From first line to last, transcribe the listing exactly and skip any image.
*** Opening of Records supplied ***
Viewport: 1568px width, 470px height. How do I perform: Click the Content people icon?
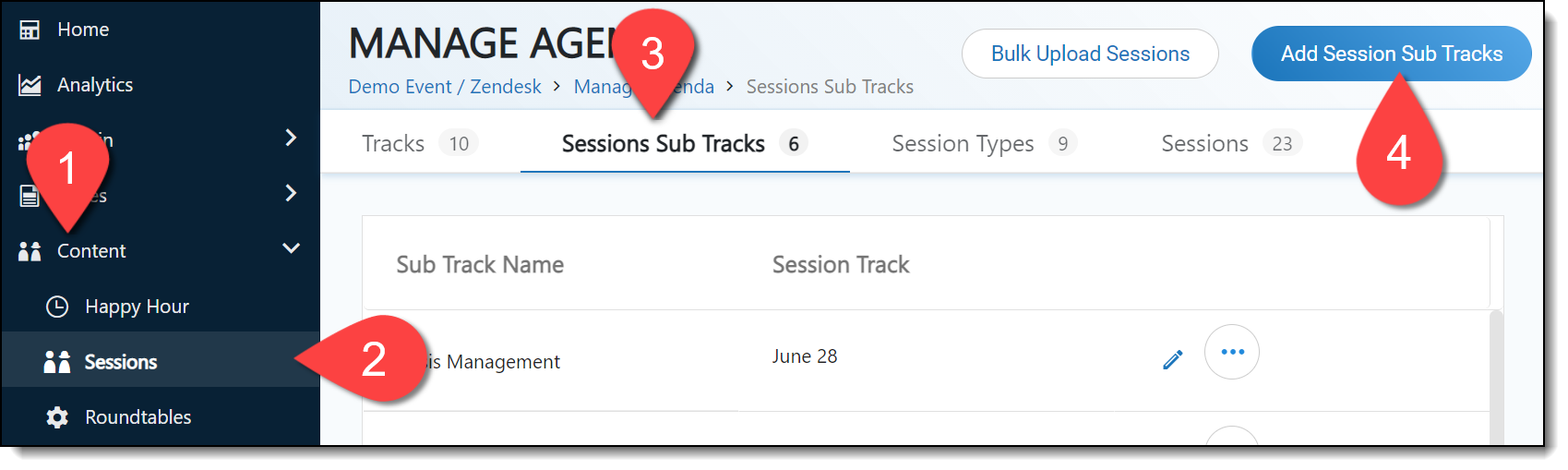(x=30, y=251)
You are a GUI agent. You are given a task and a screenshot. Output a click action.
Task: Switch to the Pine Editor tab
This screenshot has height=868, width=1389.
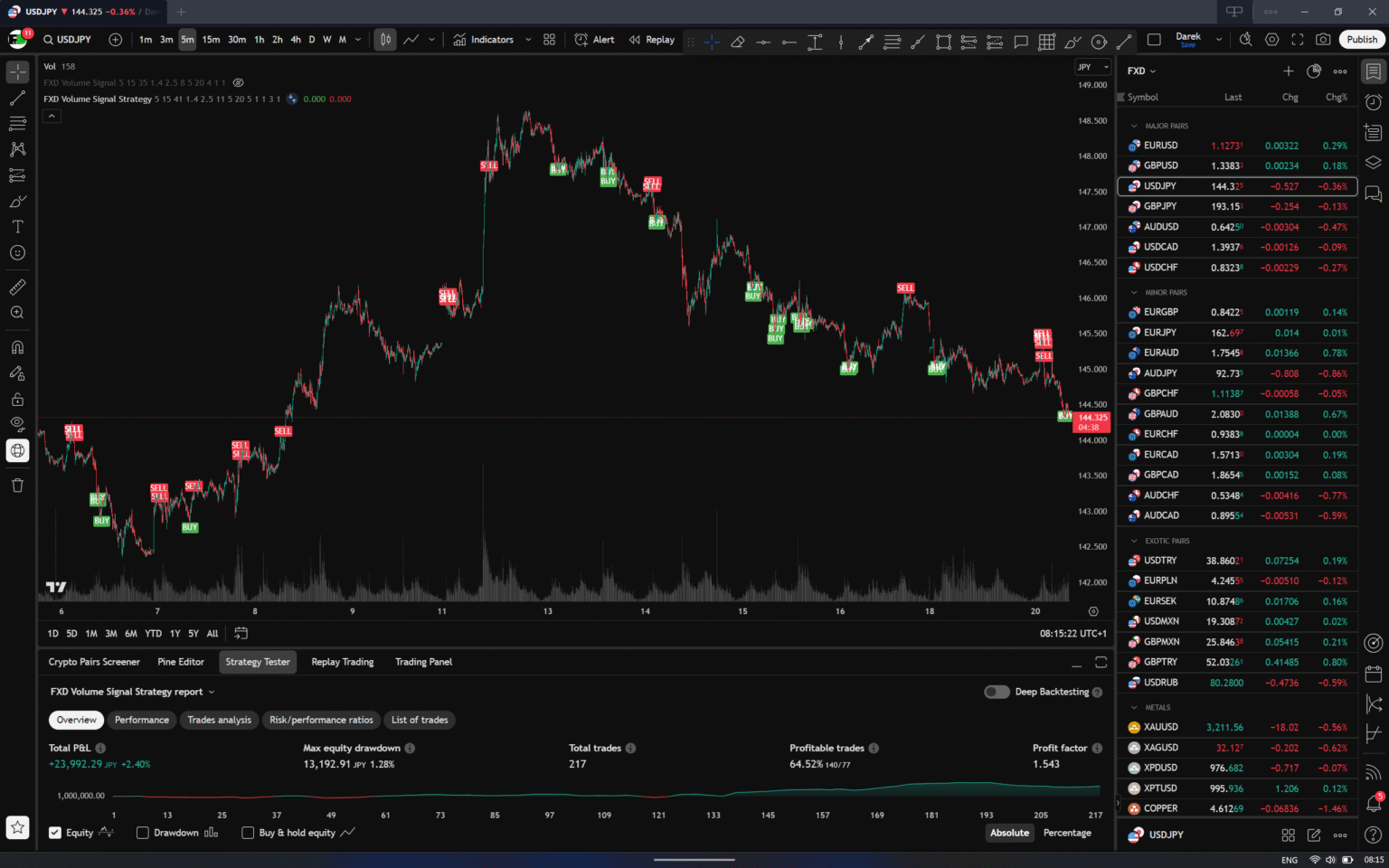click(180, 662)
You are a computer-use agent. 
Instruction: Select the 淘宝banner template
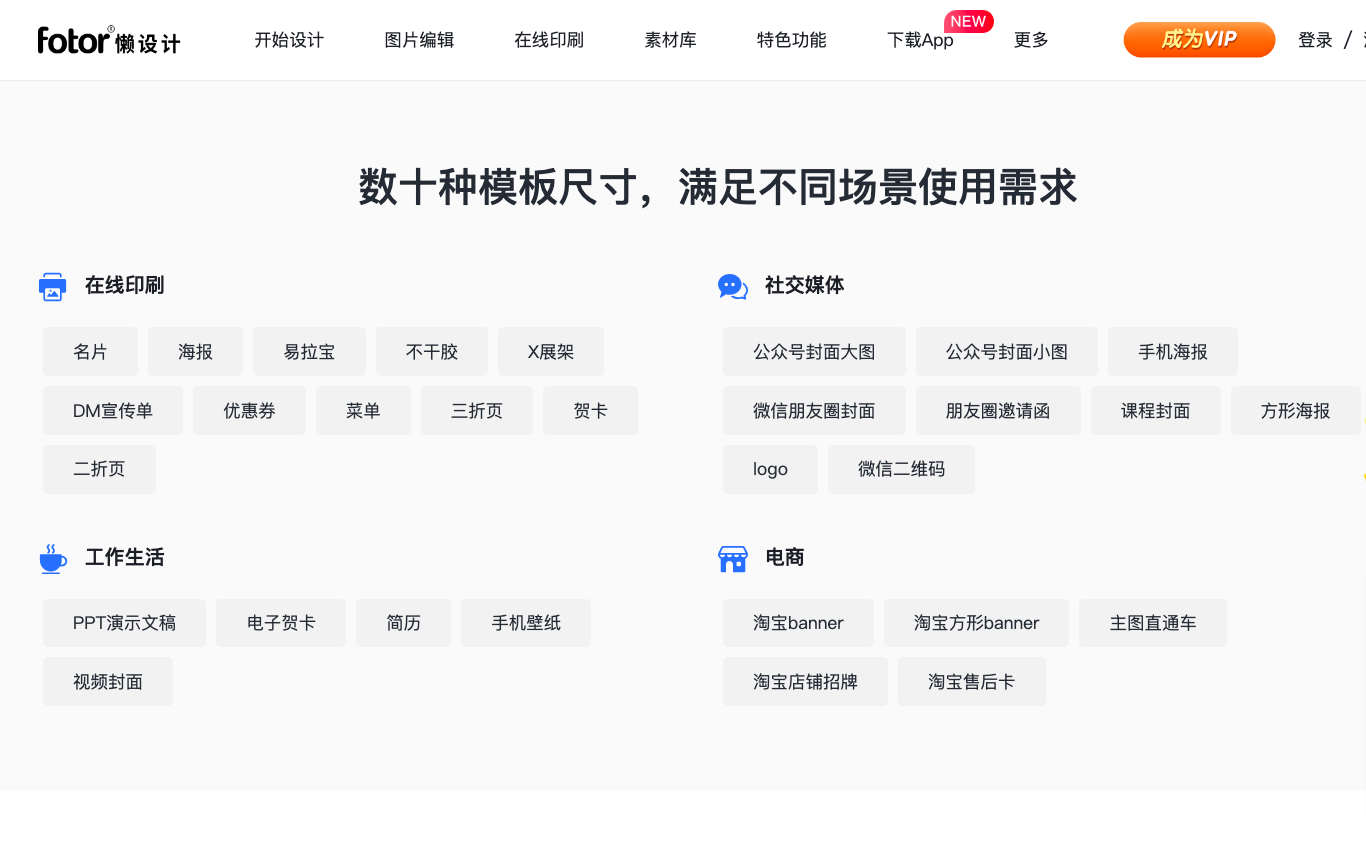tap(798, 622)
*** Close of Records supplied ***
■ **Answer to the problem**:
Viewport: 1568px width, 470px height. How do I perform: Click the Content people icon?
(x=30, y=251)
You are a GUI agent. You are given a task and a screenshot. Output a click action.
Task: Switch to the Pine Editor tab
This screenshot has height=868, width=1389.
click(180, 662)
You are a computer-use agent. 
Instruction: Select the 淘宝banner template
tap(798, 622)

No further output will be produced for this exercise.